Schopenhauer’s humorous epigrams

To give you a flavour, here are a few of his many epigrams:

  • Talent hits a target no one else can hit. Genius hits a target no one else can see.
  • Life is a business that does not cover its costs.
  • The pleasure in this world, it has been said, outweighs the pain… If the reader wishes to see shortly whether this statement is true, let him compare the respective feelings of two animals, one of which is engaged in eating the other.
  • What everyone most aims at in ordinary contact with his fellows is to prove them inferior to himself.
  • Almost all of our sorrows spring out of our relations with other people. There is no more mistaken path to happiness than worldliness.
  • It is difficult to find happiness within oneself, but it is impossible to find it anywhere else.

Here’s why you laughed, according to Schopenhauer himself

Probably, you chuckled while reading these aphorisms. But why did you chuckle? Schopenhauer has his own theory of laughter, which is a version of the incongruence theory, according to which laughter arises from a contradiction between a concept (what people think is happening) and its reality (what is in fact happening)—highlighting a failure of reason over perception. Thus, when people laugh at us (rather than along with us) they are filling the gap between our idea of ourself, or people’s general idea of us, and the sad reality.

Many people who read Schopenhauer’s aphorisms laugh only half-heartedly, because they feel threatened by them. But the few who laugh full-throatedly feel liberated by their truth. In this moment of pure perception, while they laugh, they escape, if only for a few seconds, from the tyranny of the Will—the blind, irrational force that, in Schopenhauer’s philosophy, underlies all reality, and forces us to exist and strive without purpose.

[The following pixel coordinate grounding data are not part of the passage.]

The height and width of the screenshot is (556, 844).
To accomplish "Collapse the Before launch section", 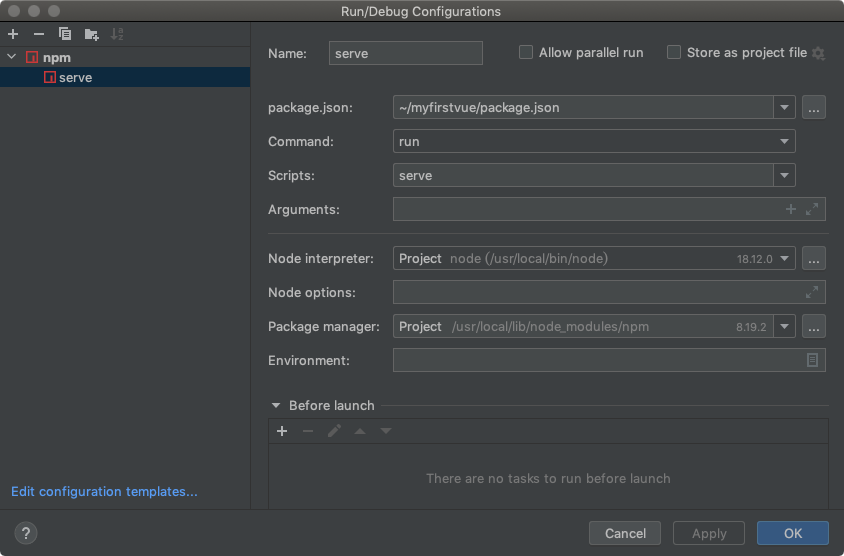I will pos(276,406).
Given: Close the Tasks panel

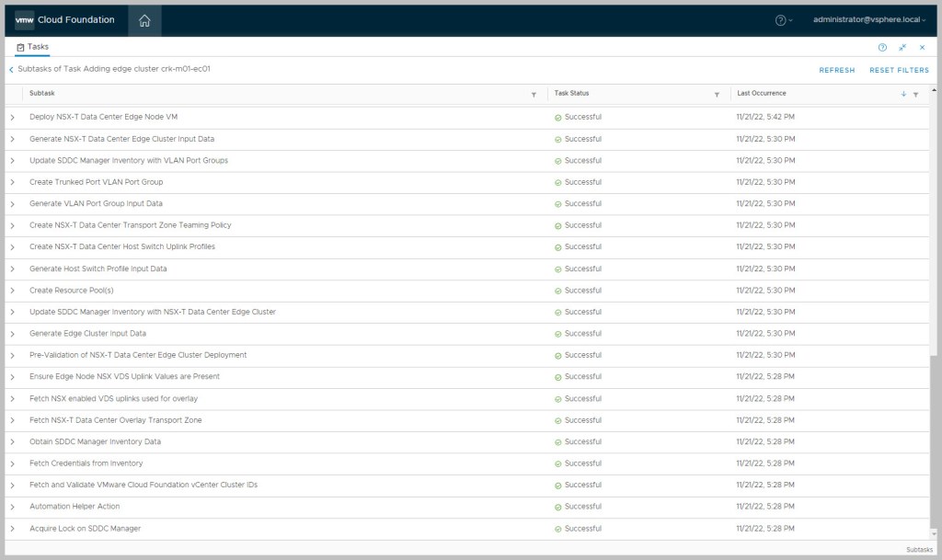Looking at the screenshot, I should point(922,47).
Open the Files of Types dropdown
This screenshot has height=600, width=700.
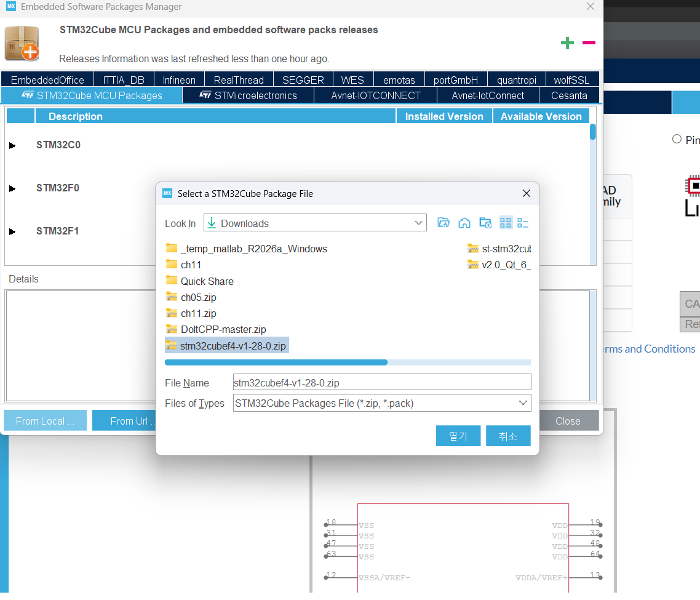382,403
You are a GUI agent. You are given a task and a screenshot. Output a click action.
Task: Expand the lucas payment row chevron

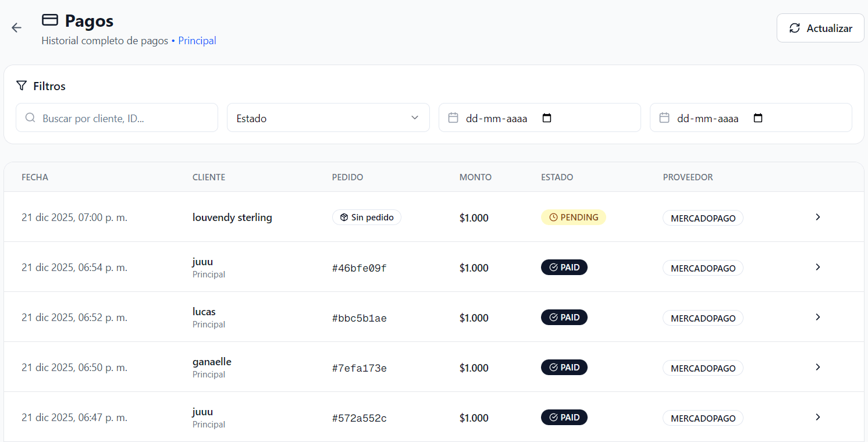click(x=817, y=317)
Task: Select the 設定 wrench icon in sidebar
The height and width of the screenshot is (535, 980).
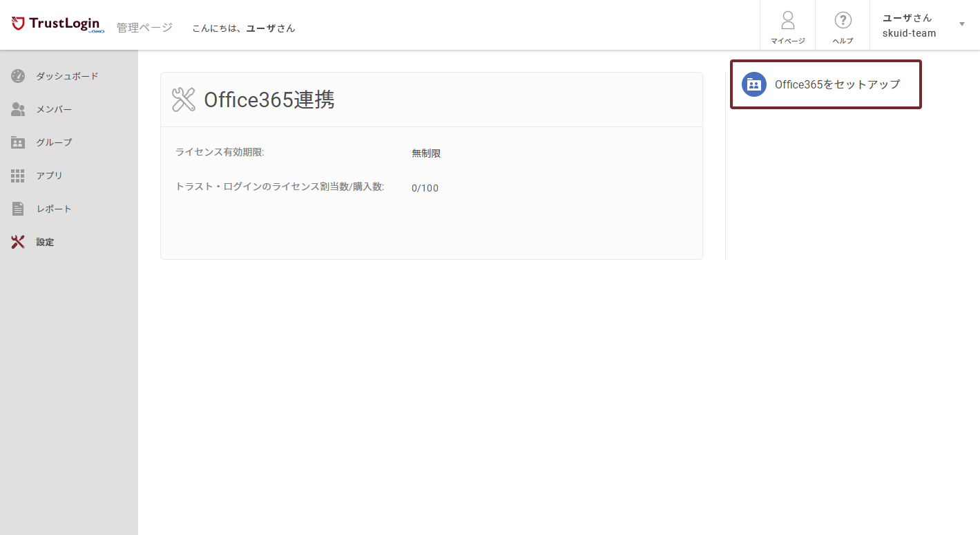Action: 17,241
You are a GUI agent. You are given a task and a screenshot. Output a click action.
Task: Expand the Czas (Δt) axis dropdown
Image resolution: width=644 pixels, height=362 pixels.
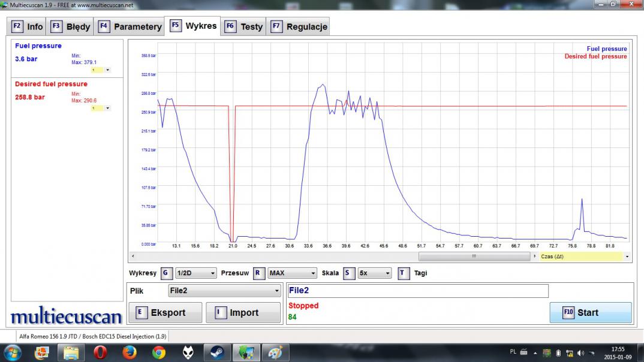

Schopenhauer’s theory of weeping

Schopenhauer also had a theory of weeping. Weeping, which is a physical expression of mental misery, is a form of self-compassion. As such, it requires an outside perspective on the self, which is why animals don’t cry, and children don’t cry if no one is watching. Schopenhauer cites the example of a person who did not think to weep over their misery until their case was summarised to them in court and they were brought to reflect upon their suffering—when they suddenly broke into a stream of tears.

When we weep, we become “both the sufferer and the compassionate onlooker.” Because weeping originates from self-compassion, it suggests to others that the crier is capable of compassion, and thus worthy of compassion. Psychopaths don’t cry, or only crocodile tears.

A final reason why Schopenhauer is funny

To me, Schopenhauer is important also because he is the first since antiquity to offer a comprehensive solution to the problem of living and suffering. As well as a great philosopher, he was a fine psychologist, so that we often find ourself laughing along with him. But almost as often, we find ourself laughing at him, owing, I think, to the incongruence between his lofty philosophy of temperance and compassion and his own bad boy ways.